Megan Smith, a longtime Google executive, is a finalist for the job as the nation's top technologist, according to sources familiar with the matter.
U.S. chief technology officer, as the role is informally known, oversees the federal government's use of technology to create jobs, reduce costs and spur economic growth. Some refer to it as the White House's geek-in-residence.
Smith is currently vice president at Google X, a skunk works of futuristic projects including self-driving cars, Internet-connected eye glasses and high altitude balloons that provide wireless Internet access to people below who otherwise lack online access. She previously led business development for Google, including negotiating a number of high-profile acquisitions, and oversaw Google.org, the company's philanthropic arm.

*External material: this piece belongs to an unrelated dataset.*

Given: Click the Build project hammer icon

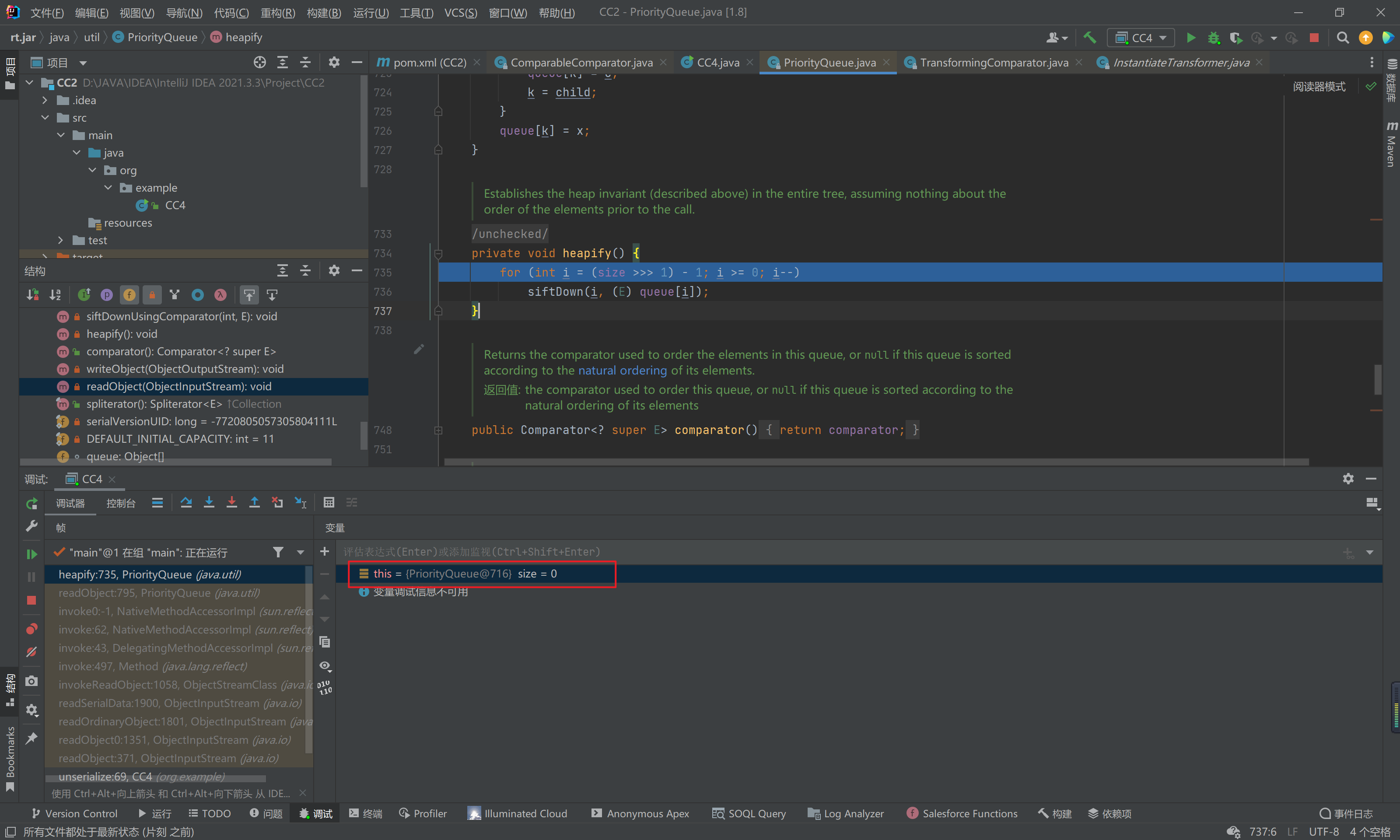Looking at the screenshot, I should pyautogui.click(x=1089, y=38).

She would make for a high-profile choice following the recent resignation of Todd Park, who is leaving after two years to help the White House recruit more technology savvy workers from Silicon Valley. He was preceded by Aneesh Chopra, the nation's first chief technology officer, a role created by President Barak Obama.
In addition to Smith, the White House is considering Alex Macgillvray, a former executive at Twitter and Google, according to sources familiar with the matter. A third finalist is also on the shortlist.
Before her tenure at Google, Smith served as chief executive of Planet Out, a site focused on gays and lesbians. She earned bachelor and Masters degrees at the the Massachusetts Institute of Technology.
Google declined to comment about Smith's candidacy. Bloomberg first reported that she was being considered for the job.